GOAL OF THE EXERCISE -
Copy each line containing "dimensions" from the listing below.

PROVIDED DATA -
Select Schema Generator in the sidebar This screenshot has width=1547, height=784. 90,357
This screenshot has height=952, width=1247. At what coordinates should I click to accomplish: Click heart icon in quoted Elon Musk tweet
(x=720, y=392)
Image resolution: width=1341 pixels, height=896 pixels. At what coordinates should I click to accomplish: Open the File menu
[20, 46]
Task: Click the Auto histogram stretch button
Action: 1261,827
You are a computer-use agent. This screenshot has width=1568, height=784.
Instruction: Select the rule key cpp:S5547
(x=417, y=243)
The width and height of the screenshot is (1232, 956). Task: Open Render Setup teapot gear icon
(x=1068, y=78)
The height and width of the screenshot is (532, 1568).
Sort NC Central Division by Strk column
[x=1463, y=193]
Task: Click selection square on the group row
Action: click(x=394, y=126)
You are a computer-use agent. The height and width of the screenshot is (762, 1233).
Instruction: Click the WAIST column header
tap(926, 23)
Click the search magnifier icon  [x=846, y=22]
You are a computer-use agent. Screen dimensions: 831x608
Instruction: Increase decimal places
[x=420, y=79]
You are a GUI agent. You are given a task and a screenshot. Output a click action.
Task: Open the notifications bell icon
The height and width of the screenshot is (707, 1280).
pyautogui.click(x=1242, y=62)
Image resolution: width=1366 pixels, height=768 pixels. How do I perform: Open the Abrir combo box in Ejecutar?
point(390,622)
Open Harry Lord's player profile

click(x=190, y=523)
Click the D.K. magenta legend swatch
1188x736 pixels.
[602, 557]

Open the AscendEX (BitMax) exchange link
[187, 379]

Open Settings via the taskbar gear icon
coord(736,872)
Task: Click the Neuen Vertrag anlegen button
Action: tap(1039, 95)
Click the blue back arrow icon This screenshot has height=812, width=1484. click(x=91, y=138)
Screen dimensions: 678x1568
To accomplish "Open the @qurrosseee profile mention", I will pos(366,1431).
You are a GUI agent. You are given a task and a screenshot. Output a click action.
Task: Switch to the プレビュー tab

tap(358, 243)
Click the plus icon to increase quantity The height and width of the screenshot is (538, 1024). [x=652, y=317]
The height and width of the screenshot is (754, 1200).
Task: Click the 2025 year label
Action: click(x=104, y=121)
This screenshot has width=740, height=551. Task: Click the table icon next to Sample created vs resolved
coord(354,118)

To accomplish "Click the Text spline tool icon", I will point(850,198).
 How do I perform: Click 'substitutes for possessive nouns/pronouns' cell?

RESULT BELOW -
You are a computer-use agent. Screen dimensions: 831x608
Screen dimensions: 678x1568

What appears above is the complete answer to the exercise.